Data Integration (DI)

Data Integration focuses on a number of different architectural techniques and capabilities in the movement of data from one provisioned data source to another. This category of capabilities covers batch and real-time data movement as well as bi-directional replication and synchronization.

Bulk Data Integration

Bulk Data Movement of structured data has traditionally been associated with a process known as ETL (Extract, Transform and Load) but more recently a more effective and scalable approach has been utilized known as E-LT (Extract, Load, and Transform).

ETL (Extract, Transform, Load) – is a middle-tier engine centric architecture and is the more traditional approach to data movement. ETL initially extracts the data from various source data stores, then transforms the data in a middle-tier ETL engine within a staging area, and then loads the transformed data into the target data store. The data transformation step of the ETL process is by far the most compute-intensive, and is performed entirely by the ETL engine. The ETL engine performs data transformations (and sometimes data quality checks) on a row-by-row basis, and hence, can easily become the bottleneck in the overall process. In addition, the data must be moved over the network twice – once between the sources and the ETL server, and again between the ETL server and the target data store.
ELT (Extract, Load, and Transform) – is database centric architecture that provides a flexible and optimized approach to data movement. There are several advantages to this E-LT approach such as utilizing parallel processing features of the database to perform the transformation and reuse of common in-house skills such as SQL. In addition if the staging area and target data source are located on the same database then less data needs to cross the network.
Logical data Movement – Apart from physical Data Movement capabilities such as EL-T and ETL some consideration should be given to logical data movement capabilities such as partition exchange. Partitioning allows a table, index, or index-organized table to be subdivided into smaller pieces, where each piece of such a database object is called a partition. By manipulating partitions in your target data store, you can use Partition Exchange to instantly move data. Partition Exchange has the effect of moving data simply by swapping definitions between two data partitions. It appears to have moved even though no transmission of data has occurred.
Parallel Copying – Moving a large amount of files in a sequential manner can take a considerable amount of time. Parallel copying is the capability to parallelize copying of large amounts of data therefore speeding up the process. This capability is applicable for both native and distributed file systems.

Incremental Data Integration

Informed decision making requires access to more real-time data. As the latency of data integration increases it starts to lose relevance to ongoing operations, and thus its value decreases.

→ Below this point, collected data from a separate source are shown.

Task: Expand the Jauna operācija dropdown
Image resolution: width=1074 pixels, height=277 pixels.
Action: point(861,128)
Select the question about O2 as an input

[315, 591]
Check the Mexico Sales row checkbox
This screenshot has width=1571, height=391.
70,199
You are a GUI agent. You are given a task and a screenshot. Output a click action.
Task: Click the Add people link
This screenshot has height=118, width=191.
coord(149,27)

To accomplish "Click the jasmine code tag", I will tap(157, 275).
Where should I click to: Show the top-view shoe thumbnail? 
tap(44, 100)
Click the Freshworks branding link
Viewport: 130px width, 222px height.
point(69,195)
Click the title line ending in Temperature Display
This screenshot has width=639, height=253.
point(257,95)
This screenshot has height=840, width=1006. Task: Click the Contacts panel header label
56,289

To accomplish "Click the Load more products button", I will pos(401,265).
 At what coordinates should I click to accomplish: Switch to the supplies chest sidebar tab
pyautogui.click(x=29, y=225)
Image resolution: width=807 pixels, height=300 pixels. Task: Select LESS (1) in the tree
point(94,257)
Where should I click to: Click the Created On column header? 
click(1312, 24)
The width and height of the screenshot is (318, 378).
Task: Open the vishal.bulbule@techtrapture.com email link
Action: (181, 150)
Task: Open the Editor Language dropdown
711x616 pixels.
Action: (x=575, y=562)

Change Data Capture – plays a key role in keeping data consistently updated without overly impacting the target or source performance. Change Data Capture is accomplished by capturing just the changed records and not the full data set and delivering this to the target data store, thus dramatically reducing time and resources for the movement of data. While there are different methods to capture only change data from source systems (e.g. log based, table trigger based), reading transaction logs (log based CDC) has the lowest impact on the source systems, in addition to being non-intrusive. For maximum performance (speed and scalability), it is important that CDC provides low impact capture, routing, transformation, and delivery of transactional data across heterogeneous environments in real time without the need for an ETL engine. Any CDC approach must guarantee referential integrity. Changes frequently involve several data stores at one time. For example, when an order is created, updated, or deleted, it involves both the orders table and the order lines table. When processing a new order line, the new order to which this line is related must be taken into account.
Data Stream Capture – addresses the need to lower latency when the latency of batch movement of unstructured/semi-structured data is unacceptable. Data Stream Capture provides the capability to move data as it is generated by describing the way a single stream of data is delivered and processed from its source to its target data store (e.g. distributed file system). Streaming data are captured via a number of mechanisms (e.g. tail of a text file) and then transmitted to their destination. Multiple Data Stream Capture engines can be wired together to support a wide variety of data movement requirements (e.g. scalability, routing, consolidation, and reliability). Data Stream Capture not only addresses low latency requirements but also provides a low impact capture, routing, transformation, and delivery of un/semi-structured data across heterogeneous environments in real time.

Data Replication

Data Replication enables the creation and maintenance of one or more synchronized standby data stores that protect data from failures, disasters, errors, and corruptions. It can address both High Availability (HA) and Disaster Recovery (DR) requirements. In addition, it can address off-loading reporting requirements from the production data stores.

When the data being sourced and targeted are the same, and requirements are focused on high availability and disaster recovery, then a Data replication approach is best suited. If the source and target sources are heterogeneous then a combined bulk data movement and incremental data movement approach is best suited. A standby data store is initially created from a backup copy of the primary data store and then the replication engine keeps the data synchronized.